*Problem details:* Using the data below, print exactly the line with "How do I perform: Collapse", the line with "Open Help for", and every line between them, but none of the pictures.

*Extracted data:*
———

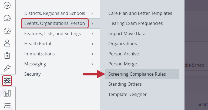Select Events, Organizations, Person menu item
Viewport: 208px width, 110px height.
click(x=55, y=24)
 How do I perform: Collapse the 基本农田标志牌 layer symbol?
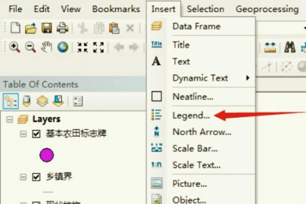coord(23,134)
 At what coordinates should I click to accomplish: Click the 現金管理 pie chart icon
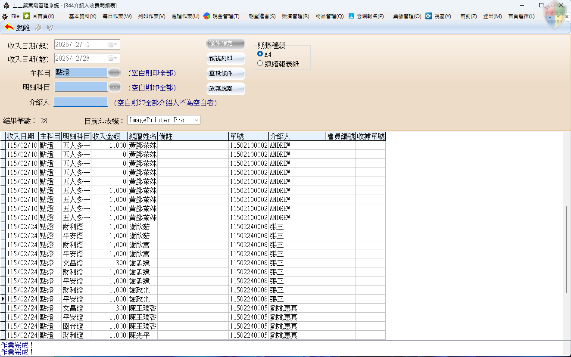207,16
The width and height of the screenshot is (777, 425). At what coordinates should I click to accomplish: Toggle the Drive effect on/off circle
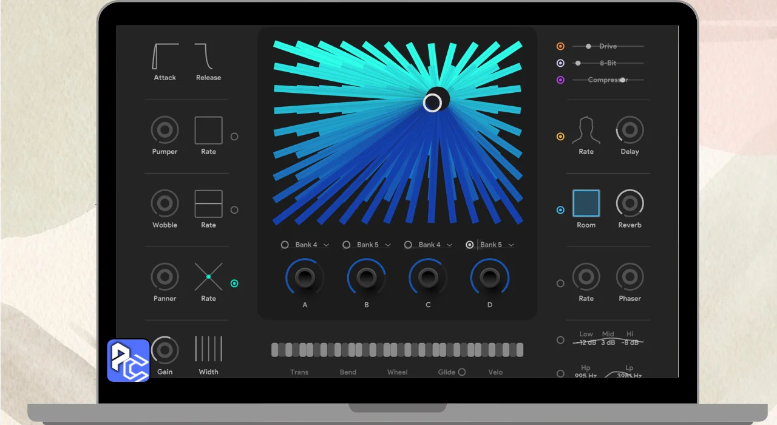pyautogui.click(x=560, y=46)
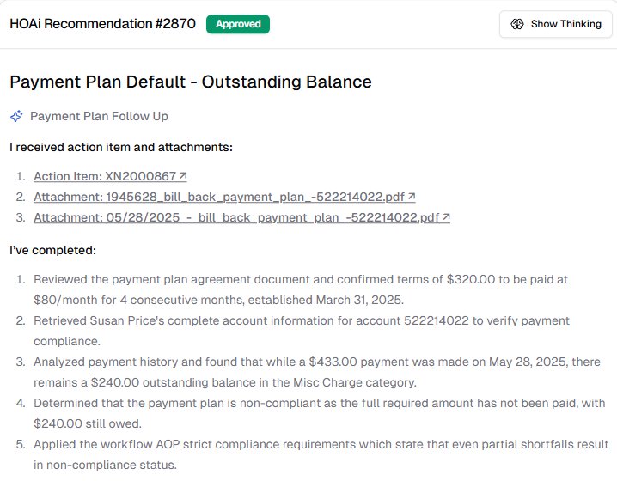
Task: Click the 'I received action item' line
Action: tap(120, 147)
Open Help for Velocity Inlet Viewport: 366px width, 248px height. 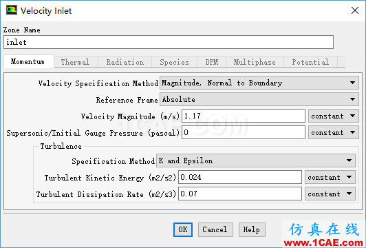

———

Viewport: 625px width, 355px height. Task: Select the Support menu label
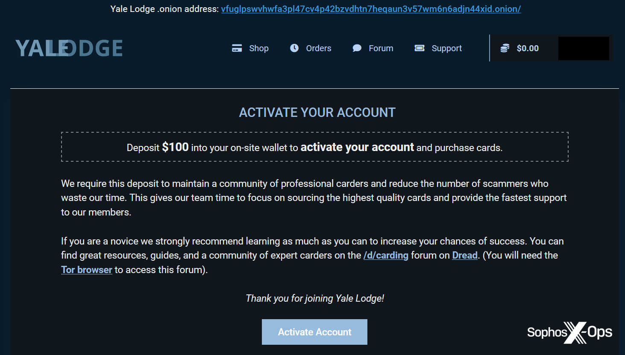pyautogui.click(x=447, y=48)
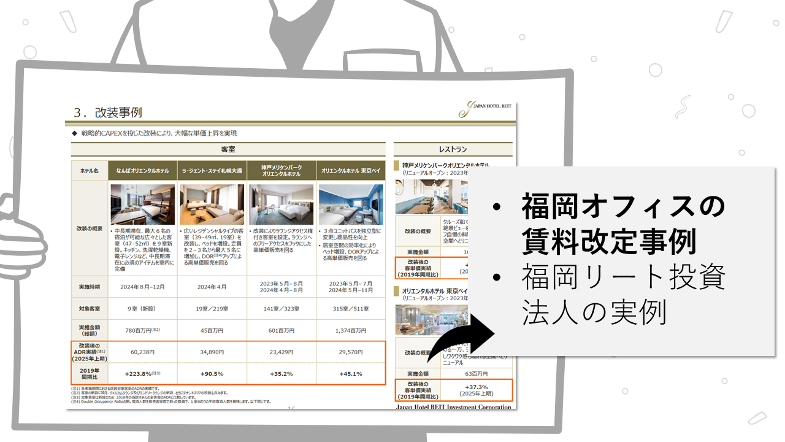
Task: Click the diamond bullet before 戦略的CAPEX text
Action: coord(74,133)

———

*Finished exercise:*
 How do I perform: Collapse the 基本农田标志牌 layer symbol?
coord(23,134)
 At what coordinates should I click to accomplish: Click the 現金管理 pie chart icon
207,16
The width and height of the screenshot is (777, 425). At what coordinates should I click to accomplish: Toggle the Drive effect on/off circle
pyautogui.click(x=560, y=46)
Task: Click the 'I received action item' line
Action: tap(120, 147)
Open Help for Velocity Inlet Viewport: 366px width, 248px height. 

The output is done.